Gathering CPU Load, Garbage Collection Time, Thread Dumps And Other JVM Metrics In ColdFusion

By Ben Nadel on
Tags: ColdFusion

A few months ago, I looked at generating a Java thread dump programmatically using ColdFusion. I was doing that as part of an ongoing effort to find processing bottlenecks in the main ColdFusion application that we have at InVision. Along with those Thread Dumps, I've also been collecting a myriad of StatsD metrics relating to CPU load, garbage collection times, and thread state. Recently, however, we've begun migrating our StatsD metrics over to New Relic's agent-based instrumentation. Which means, all of my explicit JVM introspection is being deprecated. As such, I figured I'd share the code that I cobbled together in case it is helpful for others.

ASIDE: I just wanted to give a huge shout-out to Adnan Kobir, who's been our de facto internal Java expert and has worked tirelessly to help us tune the ColdFusion JVM. I understand about 20% of what he says about the JVM. And, even less of what he says about Kubernetes (K8).

All of the actual JVM metrics that I am reading come from the Java Management Beans. In reality, my code is just a thin layer over these beans that makes their consumption in a ColdFusion context a bit easier. This is especially true for the Garbage Collection metrics, which are reported as a running-total of wall-clock time since the JVM started.

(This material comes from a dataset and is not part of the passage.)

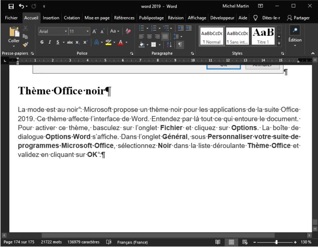The height and width of the screenshot is (247, 318).
Task: Click the Partager share button
Action: pos(298,18)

Before we look at how these metrics are calculated, let's look at how they are consumed. At work, I read and record (StatsD) these metrics inside of the Kubernetes (K8) readiness check end-point. This is called about once every 10-seconds - per pod - which gives us a nice "pulse" of system activity. For the sake of this demo, however, I'll just read and output the JVM metrics in a simple CFML page.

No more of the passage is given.